## START DOCUMENT EXCERPT

Less broadly publicised (although the Mayor of London Presents website is a good resource) were some of the surrounding events taking place in London during the Olympic (and Paralympic) Games and it was purely by chance that I attended a London Bloggers Meetup for a photo walk along the Thames taking in the light shows on many of London’s landmarks.  Actually, I didn’t really manage to attend – I started out with the group but, because I’m a photographer first and blogger second, I fell behind, missed the boat and ended up on my own photo walk (I still got a set of photos that I was pretty pleased with). Except for one of them, showing the Union Flag projected on the side of the Houses of Parliament, which looked OK in camera but was pretty awful when I got it loaded into Lightroom.

I know a bad workman blames his tools but that image is really fuzzy on one side – spoiled by my 24-85mm f2.8-4D lens which seemed good when I used to shoot on film, or on a cropped-sensor DSLR (my old D70) but which has shown itself to be very soft around the edges (especially at zoomed out and at wide apertures) since I switched to a full frame D700. Nikon say this there is nothing wrong with the lens (they still charged me a chunk of money to service it though) but Ken Rockwell also found it lacking in sharpness in his review so I’d have to say it’s a design “feature”, not a “bug”.

## END DOCUMENT EXCERPT

> **JOBS**
- a) In the blog excerpt, what was projected on the side of the Houses of Parliament?
- b) Summarize the blog excerpt in two sentences.
- c) Rewrite the paragraph of the blog excerpt beginning "I know a bad workman blames his tools" as a bulleted list that keeps its main facts.
The data that follows is separate from the blog excerpt above.

## START RAW DATA

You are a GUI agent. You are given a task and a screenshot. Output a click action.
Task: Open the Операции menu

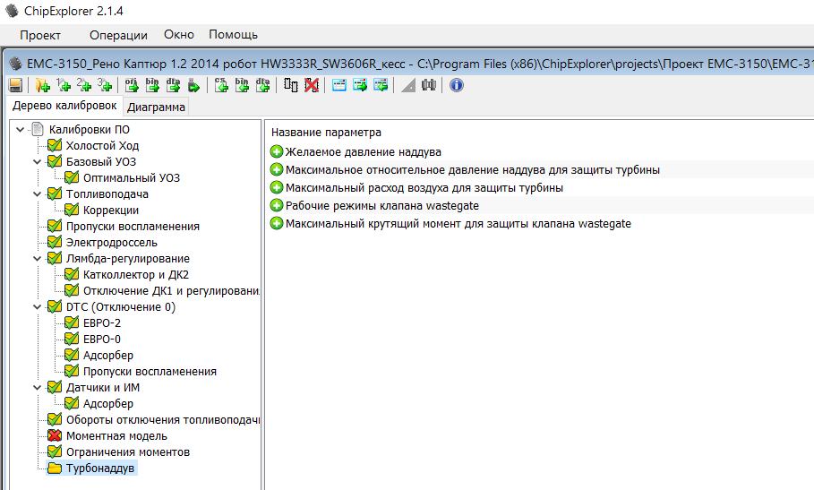tap(118, 35)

## END RAW DATA

> **RESULTS OF THE TASKS**
- a) The Union Flag.

- b) During the Olympic and Paralympic Games, the writer joined a London Bloggers Meetup photo walk along the Thames to see light shows on London landmarks, fell behind the group, and finished the walk alone with mostly pleasing photos. One image of the Union Flag projected on the Houses of Parliament came out fuzzy on one side, which the writer blames on a 24-85mm lens that has proven soft at the edges on a full frame D700.

- c)
- The Union Flag image is very fuzzy on one side, caused by the writer's 24-85mm f2.8-4D lens.
- The lens seemed good on film and on a cropped-sensor DSLR (the D70).
- Since the switch to a full frame D700, it has been very soft around the edges, especially zoomed out and at wide apertures.
- Nikon said nothing was wrong with the lens but still charged to service it.
- Ken Rockwell's review also found it lacking in sharpness, so the writer calls the softness a design "feature," not a "bug."